Fourteen Cuyahoga County jail inmates have now tested positive for coronavirus, the county announced today.
Four staff members who worked with at least some of those inmates have also tested positive.
While the first few cases involved inmates who came from a single pod or housing unit, it's unclear what housing areas are now involved, a spokesperson told Scene this afternoon, meaning there is likely extensive community spread.
Those who have tested positive are being held in a quarantined area of the facility.
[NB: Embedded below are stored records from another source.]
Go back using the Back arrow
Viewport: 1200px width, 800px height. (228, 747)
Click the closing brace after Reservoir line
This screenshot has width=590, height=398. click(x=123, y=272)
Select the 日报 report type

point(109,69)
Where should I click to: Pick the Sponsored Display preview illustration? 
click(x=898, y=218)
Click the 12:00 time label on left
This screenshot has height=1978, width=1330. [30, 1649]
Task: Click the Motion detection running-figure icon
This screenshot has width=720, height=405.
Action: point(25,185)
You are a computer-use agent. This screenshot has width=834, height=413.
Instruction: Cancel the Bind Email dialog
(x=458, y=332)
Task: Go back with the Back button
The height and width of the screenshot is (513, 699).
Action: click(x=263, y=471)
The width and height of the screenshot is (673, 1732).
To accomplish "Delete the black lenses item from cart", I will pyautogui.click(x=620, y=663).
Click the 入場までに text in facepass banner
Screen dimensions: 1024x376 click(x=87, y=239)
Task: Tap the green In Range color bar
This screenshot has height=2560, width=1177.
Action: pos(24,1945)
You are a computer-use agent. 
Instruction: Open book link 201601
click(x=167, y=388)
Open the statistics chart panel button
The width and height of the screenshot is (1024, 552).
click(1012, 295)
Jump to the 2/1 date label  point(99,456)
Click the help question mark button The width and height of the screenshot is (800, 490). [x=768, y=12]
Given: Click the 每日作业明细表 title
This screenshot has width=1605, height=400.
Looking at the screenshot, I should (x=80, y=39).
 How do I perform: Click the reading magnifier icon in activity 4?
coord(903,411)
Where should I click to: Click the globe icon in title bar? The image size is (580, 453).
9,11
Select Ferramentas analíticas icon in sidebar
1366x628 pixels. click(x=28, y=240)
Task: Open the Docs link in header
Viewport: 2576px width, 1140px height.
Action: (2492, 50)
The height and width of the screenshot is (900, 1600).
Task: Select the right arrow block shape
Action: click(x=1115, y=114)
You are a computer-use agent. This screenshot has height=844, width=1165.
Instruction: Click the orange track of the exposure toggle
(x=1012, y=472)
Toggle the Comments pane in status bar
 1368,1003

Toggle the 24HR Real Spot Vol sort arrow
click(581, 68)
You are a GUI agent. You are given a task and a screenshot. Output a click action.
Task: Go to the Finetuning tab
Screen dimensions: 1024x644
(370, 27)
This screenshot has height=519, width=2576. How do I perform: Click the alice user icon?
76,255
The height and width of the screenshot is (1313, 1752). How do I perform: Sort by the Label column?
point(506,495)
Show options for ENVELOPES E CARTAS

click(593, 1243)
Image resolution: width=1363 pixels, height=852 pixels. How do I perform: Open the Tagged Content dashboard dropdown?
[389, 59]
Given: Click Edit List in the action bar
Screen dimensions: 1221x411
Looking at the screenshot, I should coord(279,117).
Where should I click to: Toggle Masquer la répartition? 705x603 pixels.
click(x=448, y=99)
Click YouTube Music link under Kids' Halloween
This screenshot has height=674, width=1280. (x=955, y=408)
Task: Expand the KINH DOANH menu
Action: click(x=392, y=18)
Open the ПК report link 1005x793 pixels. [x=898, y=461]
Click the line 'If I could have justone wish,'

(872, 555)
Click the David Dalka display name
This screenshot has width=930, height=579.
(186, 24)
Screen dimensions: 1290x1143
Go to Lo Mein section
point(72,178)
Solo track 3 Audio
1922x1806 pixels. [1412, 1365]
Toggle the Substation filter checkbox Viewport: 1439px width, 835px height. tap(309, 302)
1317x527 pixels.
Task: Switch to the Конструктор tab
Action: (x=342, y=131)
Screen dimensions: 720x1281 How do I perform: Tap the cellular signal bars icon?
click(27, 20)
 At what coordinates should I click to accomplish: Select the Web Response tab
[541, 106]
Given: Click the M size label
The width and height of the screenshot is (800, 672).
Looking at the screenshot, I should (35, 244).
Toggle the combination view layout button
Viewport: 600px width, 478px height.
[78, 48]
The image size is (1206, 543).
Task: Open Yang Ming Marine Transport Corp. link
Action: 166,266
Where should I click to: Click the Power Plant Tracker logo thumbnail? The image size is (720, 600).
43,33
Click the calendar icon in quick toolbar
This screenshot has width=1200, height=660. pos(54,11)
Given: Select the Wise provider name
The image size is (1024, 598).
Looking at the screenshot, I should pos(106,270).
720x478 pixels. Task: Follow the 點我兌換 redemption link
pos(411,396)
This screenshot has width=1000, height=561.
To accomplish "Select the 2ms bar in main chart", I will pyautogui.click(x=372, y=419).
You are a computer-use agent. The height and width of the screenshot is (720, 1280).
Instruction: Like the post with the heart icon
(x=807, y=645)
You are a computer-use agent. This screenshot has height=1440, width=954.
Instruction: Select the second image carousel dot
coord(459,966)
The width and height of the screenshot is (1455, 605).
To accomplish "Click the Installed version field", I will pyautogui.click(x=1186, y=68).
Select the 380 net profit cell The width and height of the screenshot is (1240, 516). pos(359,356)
The same goes for those who are displaying symptoms but who have not yet been tested.
It was just seven days ago when the first group of presumed positive inmates were identified.
The jail's population is now under 1,000 for the first time ever, after local judges and advocates worked in early March to release low-level offenders and those with limited time left to serve on their sentences. Prisons and jails are tinder boxes for the spread of the virus, as Elkton federal prison in Ohio has demonstrated.
Prior to the outbreak of the pandemic, the county jail's population was regularly around 2,000, more than double what it is now and a few hundred more than technical capacity.
This, as we've written over and over again, should be the new norm:
It shouldn't have to be spelled out that releasing low-level offenders and the elderly is the humane, moral thing to do during the current crisis. But it's also the case that the county should continue doing so in the wake of the pandemic, and not just on moral grounds. The long-term ramification of a criminal justice system less oriented toward punishment has positive economic ramifications for local government and its finances.
During conversations about a new jail facility in 2019, Cuyahoga County Councilman Dale Miller proposed a jail capacity of 1,550 inmates, estimating that the county could save more than $800 million in construction and operating costs as compared to a consultant’s model, which called for a capacity of 2,150 inmates.
“We can and should set a jail population target that is considerably lower than even the most aggressive scenario” Miller wrote in a criminally under-reported letter to his colleagues. He suggested that the target could be reached by eliminating cash bail, diverting mentally ill and addicted people to treatment facilities, establishing central booking, processing cases quicker through the courts, and releasing low-level offenders earlier in the court process.